* [PROBLEM TO WORK ON] Once you find the line with "Where should I click to: Open the PERKSPOT" in the data that follows, repeat it and every line after it exactly, through the line with "You are a computer-use agent. 501x385 pixels.".

* [INFORMATION GIVEN]
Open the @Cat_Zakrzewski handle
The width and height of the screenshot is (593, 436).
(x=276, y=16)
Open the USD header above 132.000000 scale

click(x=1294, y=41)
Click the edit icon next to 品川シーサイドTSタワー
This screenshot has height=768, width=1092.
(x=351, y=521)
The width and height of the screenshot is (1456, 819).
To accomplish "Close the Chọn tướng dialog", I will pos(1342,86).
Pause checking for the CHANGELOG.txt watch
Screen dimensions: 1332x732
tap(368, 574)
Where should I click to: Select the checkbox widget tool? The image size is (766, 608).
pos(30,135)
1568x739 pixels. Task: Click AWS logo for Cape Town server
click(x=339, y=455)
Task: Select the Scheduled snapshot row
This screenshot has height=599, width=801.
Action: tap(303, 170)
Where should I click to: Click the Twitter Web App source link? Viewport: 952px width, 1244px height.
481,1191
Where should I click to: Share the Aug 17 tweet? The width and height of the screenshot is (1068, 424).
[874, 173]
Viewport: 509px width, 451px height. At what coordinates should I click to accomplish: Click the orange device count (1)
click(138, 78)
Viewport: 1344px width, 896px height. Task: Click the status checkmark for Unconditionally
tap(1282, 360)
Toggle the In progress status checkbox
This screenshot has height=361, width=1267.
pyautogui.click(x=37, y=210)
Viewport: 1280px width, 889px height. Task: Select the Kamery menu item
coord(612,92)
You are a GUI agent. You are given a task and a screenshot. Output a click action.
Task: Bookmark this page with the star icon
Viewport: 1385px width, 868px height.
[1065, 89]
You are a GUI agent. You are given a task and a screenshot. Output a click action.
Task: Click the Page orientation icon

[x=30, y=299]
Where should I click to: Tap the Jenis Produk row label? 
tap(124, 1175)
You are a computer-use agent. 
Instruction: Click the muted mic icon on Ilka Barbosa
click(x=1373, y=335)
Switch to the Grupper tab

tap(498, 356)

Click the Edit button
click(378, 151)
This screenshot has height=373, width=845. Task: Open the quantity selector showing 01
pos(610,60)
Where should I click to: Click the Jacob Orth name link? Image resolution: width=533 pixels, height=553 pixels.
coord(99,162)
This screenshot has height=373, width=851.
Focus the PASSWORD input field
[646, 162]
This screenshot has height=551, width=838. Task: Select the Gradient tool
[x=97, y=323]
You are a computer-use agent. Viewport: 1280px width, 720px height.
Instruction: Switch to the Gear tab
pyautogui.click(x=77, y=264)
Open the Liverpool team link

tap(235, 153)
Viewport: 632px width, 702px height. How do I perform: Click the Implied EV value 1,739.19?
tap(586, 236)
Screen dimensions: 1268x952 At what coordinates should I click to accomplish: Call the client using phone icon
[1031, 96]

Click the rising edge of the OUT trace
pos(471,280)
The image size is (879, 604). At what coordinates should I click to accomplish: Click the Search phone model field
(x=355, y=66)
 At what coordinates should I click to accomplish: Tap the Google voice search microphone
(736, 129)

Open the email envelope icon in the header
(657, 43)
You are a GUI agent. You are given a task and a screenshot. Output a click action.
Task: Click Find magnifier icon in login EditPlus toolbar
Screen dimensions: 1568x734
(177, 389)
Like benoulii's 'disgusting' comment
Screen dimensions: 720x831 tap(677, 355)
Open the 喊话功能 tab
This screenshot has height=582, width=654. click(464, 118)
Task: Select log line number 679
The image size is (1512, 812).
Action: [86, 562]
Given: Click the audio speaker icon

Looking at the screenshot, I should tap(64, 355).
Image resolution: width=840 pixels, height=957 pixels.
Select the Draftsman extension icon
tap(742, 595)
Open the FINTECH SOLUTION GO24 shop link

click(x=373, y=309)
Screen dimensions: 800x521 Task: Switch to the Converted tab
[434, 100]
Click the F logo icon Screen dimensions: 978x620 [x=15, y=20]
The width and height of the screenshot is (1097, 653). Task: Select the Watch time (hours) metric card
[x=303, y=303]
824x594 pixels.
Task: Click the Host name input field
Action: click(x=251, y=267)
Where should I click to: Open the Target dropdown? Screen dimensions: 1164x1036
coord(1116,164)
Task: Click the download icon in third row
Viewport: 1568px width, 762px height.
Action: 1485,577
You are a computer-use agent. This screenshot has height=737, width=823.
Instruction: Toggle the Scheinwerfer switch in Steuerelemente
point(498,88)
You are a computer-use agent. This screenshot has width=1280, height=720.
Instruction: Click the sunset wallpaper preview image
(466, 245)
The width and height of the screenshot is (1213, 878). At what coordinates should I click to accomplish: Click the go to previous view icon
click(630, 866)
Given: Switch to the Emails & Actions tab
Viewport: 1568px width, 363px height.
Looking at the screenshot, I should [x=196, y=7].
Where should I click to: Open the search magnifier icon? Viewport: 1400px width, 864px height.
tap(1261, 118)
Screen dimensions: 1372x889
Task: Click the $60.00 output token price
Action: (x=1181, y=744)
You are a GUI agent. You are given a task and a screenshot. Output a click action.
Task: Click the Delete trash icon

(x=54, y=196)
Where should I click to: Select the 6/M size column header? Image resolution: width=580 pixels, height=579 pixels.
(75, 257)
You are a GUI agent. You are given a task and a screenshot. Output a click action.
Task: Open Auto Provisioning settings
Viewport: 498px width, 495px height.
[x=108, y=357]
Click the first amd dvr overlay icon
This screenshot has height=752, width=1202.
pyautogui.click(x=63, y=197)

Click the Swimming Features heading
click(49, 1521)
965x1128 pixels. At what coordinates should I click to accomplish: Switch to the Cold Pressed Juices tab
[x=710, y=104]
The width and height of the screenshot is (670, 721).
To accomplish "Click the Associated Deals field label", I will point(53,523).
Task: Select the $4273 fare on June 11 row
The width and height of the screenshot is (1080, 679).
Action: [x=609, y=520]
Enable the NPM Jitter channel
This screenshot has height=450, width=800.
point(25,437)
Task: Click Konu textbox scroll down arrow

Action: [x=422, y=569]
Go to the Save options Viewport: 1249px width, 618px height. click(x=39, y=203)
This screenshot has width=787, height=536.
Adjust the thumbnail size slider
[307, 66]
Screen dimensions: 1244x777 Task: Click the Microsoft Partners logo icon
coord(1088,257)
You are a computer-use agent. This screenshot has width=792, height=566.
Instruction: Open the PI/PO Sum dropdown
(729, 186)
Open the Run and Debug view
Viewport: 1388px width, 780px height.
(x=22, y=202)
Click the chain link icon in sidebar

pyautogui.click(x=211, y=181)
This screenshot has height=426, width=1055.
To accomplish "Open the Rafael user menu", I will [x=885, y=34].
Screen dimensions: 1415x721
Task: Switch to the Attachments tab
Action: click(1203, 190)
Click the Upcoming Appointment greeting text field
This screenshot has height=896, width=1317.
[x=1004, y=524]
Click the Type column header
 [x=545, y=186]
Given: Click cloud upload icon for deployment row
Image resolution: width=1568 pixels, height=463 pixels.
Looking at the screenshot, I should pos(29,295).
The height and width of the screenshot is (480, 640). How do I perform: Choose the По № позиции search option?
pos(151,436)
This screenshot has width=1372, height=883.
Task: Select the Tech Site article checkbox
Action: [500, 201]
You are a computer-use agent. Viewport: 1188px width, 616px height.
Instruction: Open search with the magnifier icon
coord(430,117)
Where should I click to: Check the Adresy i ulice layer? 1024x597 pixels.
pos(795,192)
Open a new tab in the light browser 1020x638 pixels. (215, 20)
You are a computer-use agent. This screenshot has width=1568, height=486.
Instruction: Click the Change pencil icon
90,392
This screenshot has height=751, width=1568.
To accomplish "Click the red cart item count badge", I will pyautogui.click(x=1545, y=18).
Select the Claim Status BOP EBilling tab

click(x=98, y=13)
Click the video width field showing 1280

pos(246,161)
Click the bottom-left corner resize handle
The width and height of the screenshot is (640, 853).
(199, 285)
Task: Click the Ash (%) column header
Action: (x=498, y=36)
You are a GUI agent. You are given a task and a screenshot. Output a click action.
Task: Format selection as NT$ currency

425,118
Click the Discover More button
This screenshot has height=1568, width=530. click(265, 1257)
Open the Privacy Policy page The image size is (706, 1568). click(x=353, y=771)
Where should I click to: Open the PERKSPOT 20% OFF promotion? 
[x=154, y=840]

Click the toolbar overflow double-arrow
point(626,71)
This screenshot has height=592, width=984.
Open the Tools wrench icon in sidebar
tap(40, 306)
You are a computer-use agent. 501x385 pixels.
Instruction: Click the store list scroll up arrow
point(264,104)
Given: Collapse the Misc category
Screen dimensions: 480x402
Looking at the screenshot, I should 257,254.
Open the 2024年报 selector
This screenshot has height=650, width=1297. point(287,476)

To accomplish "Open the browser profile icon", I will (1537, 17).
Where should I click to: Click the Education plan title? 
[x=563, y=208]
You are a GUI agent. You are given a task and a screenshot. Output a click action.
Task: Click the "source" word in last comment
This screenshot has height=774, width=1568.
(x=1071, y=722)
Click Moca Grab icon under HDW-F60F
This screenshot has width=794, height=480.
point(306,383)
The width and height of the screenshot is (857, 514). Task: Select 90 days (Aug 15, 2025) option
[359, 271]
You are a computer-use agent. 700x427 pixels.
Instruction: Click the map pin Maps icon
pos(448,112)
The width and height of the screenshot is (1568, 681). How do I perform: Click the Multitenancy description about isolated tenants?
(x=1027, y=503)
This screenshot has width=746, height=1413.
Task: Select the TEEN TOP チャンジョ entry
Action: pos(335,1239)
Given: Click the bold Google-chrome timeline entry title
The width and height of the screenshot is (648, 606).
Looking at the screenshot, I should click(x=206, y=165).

* [TASK OUTPUT]
Where should I click to: Open the PERKSPOT 20% OFF promotion? 
[x=154, y=840]

Click the toolbar overflow double-arrow
point(626,71)
This screenshot has height=592, width=984.
Open the Tools wrench icon in sidebar
tap(40, 306)
You are a computer-use agent. 501x385 pixels.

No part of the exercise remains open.